Scanned two of my books to the ResearchGate

The ResearchGate always complains that some publications are missing full texts, so I have tried to fill the missing slots. I spent three hours yesterday scanning a book of 290 pages and some time ago I scanned a monograph of some 40 pages. As I recently put a proof of the Riemann Hypothesis to my blog, I think I need to defend myself a bit. That I actually am not an Internet crackpot. Many people think that those who claim to have solved famous problems are all crackpots. To show that I am not one, I put here links to these two books at the ResearchGate. Both are quite scientific.

The first is a long book, so it downloads probably slowly

https://www.researchgate.net/publication/236156548_Traffic_issues_and_service_quality_in_emerging_telecommunication_networks

My part of this book is mostly based on my published and reviewed research that was reviewed for a docent degree (associate professor). This book first as an unpublised manuscript in 1997 and as this lecture notes in 1999 was included as one reference in my professor applications. Evaluators were two professors in both cases, and I was appointed a professor, so the book can be considered reviewed. It can very well be compared to a habilitation thesis. (There is no habilitation as a book in Finland, as in some countries.) The poor editing quality of these lecture notes is because I needed the book fast to a post-graduate course in 1998. We had a signed publishing agreement with an UK publisher, and why the final version of the book was never published other than as these lecture notes, was mainly my fault. I was not fully satisfied with the text and started making larger changes to it. Then my teaching load grew and I postponed the book project further and further, until finally I decided that the time for the book passed.

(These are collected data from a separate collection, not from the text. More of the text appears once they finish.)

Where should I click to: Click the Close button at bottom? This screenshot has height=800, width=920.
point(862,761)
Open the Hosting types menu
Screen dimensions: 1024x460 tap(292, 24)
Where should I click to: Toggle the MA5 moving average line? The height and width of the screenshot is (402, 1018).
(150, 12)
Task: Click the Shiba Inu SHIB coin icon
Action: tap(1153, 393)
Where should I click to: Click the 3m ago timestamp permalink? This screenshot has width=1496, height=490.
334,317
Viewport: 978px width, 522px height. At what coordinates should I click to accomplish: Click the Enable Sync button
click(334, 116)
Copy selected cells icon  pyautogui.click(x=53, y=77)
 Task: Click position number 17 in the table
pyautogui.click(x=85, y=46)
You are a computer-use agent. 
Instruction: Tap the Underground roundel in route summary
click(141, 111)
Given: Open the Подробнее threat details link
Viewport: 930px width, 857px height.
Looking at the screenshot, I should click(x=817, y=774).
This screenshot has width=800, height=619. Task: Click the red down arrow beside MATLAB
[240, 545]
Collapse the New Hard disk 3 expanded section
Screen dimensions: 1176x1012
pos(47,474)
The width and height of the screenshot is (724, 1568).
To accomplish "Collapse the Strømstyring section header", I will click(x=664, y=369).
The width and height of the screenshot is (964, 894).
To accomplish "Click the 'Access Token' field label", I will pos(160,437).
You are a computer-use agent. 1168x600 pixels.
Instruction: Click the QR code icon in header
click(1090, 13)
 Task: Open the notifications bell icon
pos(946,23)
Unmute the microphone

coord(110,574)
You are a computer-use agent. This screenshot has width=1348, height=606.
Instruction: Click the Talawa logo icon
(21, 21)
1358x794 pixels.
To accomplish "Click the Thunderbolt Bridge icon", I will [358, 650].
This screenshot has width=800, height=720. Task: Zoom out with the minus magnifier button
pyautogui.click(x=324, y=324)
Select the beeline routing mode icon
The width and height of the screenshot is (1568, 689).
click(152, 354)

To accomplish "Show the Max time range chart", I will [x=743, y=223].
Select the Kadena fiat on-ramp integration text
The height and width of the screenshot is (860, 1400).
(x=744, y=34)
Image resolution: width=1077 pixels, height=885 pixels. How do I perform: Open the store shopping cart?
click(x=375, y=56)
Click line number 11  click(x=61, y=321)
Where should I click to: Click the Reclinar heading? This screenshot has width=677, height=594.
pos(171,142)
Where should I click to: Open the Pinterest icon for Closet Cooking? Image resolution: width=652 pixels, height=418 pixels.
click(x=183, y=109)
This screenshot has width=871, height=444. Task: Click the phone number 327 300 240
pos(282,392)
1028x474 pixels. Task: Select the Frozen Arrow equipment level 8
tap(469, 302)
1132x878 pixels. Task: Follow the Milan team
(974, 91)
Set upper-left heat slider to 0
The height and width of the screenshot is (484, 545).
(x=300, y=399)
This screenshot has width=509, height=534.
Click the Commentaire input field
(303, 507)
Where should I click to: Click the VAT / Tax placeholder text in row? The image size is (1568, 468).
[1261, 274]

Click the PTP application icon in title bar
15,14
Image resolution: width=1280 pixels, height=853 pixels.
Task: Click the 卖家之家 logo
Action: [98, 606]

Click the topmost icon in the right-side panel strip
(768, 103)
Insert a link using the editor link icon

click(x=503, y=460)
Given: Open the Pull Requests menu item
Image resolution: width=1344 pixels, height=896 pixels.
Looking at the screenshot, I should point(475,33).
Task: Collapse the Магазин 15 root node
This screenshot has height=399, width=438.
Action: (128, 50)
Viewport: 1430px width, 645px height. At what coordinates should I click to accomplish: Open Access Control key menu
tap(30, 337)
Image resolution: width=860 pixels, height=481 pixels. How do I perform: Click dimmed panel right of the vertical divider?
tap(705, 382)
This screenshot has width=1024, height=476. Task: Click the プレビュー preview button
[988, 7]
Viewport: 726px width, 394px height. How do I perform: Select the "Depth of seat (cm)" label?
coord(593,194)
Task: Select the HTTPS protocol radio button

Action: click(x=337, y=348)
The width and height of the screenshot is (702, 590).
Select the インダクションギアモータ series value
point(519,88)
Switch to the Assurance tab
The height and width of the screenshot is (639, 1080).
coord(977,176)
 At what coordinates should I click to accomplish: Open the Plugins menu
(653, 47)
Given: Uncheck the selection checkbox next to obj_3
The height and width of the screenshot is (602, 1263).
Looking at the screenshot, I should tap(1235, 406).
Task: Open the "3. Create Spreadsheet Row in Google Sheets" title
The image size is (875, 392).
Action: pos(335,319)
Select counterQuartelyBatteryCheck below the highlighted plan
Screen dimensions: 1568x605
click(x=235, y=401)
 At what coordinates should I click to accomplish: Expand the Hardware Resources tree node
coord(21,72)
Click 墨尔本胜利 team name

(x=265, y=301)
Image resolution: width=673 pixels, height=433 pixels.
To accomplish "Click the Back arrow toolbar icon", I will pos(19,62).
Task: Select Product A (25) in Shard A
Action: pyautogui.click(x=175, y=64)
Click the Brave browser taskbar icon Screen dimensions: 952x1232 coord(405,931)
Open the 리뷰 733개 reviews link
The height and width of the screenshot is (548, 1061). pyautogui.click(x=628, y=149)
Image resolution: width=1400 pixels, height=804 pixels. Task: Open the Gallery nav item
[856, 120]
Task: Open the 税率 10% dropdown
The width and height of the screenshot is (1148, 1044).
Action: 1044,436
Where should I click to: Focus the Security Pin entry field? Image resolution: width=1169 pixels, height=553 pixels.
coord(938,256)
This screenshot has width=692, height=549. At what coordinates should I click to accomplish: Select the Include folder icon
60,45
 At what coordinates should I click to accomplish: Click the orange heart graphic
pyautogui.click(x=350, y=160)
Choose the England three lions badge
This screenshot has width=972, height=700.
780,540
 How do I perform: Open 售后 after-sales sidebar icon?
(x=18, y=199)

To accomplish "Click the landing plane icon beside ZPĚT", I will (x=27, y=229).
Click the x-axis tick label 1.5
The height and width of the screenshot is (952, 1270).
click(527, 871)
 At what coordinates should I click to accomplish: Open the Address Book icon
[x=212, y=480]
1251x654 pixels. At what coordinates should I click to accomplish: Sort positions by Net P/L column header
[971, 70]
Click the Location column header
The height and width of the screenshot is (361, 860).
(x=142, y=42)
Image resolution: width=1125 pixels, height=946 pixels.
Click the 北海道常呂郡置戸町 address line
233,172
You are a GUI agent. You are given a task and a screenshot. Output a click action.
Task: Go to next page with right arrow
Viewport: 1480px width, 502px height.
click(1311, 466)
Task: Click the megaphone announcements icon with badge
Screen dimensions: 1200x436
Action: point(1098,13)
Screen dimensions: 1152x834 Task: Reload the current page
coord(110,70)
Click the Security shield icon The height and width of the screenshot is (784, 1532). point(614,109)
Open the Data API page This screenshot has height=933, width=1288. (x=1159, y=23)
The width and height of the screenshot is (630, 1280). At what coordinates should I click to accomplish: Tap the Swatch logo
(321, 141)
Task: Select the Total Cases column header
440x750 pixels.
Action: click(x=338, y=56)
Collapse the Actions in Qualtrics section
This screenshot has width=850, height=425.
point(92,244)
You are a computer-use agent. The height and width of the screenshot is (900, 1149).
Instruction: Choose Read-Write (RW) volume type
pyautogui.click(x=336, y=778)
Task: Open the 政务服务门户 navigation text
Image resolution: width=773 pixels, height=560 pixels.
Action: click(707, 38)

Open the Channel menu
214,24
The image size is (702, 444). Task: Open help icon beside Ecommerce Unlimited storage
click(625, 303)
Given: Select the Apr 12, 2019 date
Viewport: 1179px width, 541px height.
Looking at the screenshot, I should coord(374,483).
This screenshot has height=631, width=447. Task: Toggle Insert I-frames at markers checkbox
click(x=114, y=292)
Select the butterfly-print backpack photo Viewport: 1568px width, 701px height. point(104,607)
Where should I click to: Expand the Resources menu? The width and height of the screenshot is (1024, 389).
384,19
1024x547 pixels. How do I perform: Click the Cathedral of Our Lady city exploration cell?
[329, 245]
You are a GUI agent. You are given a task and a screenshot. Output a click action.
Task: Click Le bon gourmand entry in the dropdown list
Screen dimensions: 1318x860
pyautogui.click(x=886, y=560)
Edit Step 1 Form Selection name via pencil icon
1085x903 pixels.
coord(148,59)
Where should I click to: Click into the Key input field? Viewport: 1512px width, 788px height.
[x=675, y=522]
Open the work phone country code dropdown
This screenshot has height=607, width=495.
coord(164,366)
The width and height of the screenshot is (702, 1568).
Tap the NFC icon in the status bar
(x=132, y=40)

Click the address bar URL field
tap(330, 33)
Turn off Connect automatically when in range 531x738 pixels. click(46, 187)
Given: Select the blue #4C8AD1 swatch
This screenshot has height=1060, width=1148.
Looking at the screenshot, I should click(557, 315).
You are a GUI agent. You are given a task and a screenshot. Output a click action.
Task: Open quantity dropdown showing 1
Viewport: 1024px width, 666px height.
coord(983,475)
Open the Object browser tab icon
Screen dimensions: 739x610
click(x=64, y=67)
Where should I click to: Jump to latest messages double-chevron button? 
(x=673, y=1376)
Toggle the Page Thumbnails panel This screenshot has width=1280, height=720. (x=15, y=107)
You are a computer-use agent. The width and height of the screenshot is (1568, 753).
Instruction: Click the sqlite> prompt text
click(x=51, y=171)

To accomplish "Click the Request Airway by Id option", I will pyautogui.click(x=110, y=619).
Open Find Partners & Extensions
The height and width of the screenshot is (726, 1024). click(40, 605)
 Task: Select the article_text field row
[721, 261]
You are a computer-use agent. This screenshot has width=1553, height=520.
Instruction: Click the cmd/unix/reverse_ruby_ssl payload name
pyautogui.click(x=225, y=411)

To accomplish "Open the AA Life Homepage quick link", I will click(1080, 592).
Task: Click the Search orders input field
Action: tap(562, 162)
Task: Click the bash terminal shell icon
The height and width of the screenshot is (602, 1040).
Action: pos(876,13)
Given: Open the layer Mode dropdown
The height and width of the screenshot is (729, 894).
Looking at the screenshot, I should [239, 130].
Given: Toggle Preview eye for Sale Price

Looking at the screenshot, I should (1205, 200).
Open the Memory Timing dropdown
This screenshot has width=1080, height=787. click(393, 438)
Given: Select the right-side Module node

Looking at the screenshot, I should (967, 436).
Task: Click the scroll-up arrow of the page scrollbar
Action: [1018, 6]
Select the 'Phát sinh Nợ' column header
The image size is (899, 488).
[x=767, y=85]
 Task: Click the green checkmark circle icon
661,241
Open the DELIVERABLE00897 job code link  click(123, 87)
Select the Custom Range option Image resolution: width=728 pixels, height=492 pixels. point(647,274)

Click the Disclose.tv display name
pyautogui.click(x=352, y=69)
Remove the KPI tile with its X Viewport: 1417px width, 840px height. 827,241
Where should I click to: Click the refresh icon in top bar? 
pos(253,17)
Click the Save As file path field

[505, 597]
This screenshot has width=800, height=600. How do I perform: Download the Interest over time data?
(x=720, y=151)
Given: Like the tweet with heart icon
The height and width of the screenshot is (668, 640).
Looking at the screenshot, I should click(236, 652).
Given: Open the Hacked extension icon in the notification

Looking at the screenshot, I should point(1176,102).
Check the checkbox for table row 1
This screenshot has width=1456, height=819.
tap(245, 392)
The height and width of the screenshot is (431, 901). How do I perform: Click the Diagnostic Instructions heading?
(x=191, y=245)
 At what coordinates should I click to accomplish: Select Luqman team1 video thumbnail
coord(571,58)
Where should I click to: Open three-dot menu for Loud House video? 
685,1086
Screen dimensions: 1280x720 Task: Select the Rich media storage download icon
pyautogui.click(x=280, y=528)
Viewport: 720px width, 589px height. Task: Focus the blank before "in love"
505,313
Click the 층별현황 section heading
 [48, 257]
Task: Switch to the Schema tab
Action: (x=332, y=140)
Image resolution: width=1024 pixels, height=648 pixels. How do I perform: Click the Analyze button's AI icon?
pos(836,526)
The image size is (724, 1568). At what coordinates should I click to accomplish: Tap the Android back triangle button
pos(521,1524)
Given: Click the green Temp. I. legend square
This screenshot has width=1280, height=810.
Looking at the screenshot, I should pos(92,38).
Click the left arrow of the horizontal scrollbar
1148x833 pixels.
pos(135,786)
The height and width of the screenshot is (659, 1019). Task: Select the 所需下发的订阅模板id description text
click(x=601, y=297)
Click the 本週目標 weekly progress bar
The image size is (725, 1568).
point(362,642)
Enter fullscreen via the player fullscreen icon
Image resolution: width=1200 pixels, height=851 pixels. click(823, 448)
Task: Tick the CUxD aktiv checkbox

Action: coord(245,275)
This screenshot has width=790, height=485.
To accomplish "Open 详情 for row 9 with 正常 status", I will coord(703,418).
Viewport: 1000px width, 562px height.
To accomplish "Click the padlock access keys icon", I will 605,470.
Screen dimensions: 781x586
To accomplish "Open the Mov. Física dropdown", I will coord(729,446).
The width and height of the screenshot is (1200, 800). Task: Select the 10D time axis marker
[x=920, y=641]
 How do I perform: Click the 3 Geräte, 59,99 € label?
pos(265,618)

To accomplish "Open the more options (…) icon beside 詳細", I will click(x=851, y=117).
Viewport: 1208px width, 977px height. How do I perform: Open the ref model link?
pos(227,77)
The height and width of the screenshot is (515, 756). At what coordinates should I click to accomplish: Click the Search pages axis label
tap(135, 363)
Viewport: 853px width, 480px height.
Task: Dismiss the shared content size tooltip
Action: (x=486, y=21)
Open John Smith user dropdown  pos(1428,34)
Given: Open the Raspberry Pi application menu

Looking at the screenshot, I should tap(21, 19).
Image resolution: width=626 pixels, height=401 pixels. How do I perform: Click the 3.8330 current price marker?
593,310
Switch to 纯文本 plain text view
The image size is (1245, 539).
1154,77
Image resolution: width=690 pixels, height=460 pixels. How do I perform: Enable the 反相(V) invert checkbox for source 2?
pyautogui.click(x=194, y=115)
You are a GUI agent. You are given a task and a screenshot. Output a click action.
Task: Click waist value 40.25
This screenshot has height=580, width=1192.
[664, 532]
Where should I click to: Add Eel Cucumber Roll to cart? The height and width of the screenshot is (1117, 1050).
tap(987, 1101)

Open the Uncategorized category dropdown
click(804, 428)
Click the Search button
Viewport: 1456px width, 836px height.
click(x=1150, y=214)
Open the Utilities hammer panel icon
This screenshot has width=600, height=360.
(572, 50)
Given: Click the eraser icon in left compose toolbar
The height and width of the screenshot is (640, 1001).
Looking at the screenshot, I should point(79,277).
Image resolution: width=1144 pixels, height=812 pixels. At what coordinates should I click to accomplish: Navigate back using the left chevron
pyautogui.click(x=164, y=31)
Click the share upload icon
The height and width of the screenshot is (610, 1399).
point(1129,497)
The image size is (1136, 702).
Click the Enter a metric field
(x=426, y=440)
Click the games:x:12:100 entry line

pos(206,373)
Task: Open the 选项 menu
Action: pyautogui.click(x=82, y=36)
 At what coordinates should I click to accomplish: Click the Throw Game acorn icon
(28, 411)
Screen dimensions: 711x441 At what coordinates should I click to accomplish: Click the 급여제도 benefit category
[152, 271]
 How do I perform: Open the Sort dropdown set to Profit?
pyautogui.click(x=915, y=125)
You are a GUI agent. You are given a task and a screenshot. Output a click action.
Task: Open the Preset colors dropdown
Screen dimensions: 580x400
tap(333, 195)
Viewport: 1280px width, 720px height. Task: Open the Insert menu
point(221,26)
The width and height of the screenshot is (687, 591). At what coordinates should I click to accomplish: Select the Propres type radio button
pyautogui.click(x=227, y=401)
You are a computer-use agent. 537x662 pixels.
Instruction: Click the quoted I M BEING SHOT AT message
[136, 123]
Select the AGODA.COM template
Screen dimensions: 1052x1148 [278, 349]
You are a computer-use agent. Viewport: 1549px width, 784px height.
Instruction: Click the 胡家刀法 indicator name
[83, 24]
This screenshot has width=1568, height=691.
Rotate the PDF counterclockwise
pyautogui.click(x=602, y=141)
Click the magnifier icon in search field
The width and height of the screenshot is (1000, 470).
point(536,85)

The second one is my Ph.D. dissertation

https://www.researchgate.net/publication/35091304_The_existence_of_quasiregular_mappings_from_R_to_closed_orientable_3-manifolds

This is actually the only official version of the dissertation. Two days before the defense of the thesis I noticed a small error in one proof. It was easy to fix it and I immediately communicated the correction to the opponent. I did not cause anything, only two, three small changes in the text. For some reason the errata was not included to the printed manuscripts. It is a so small error that if you would notice it, you could correct it yourself. But this scanned version is the one where I had the error fixed, the one in the thesis defense occasion.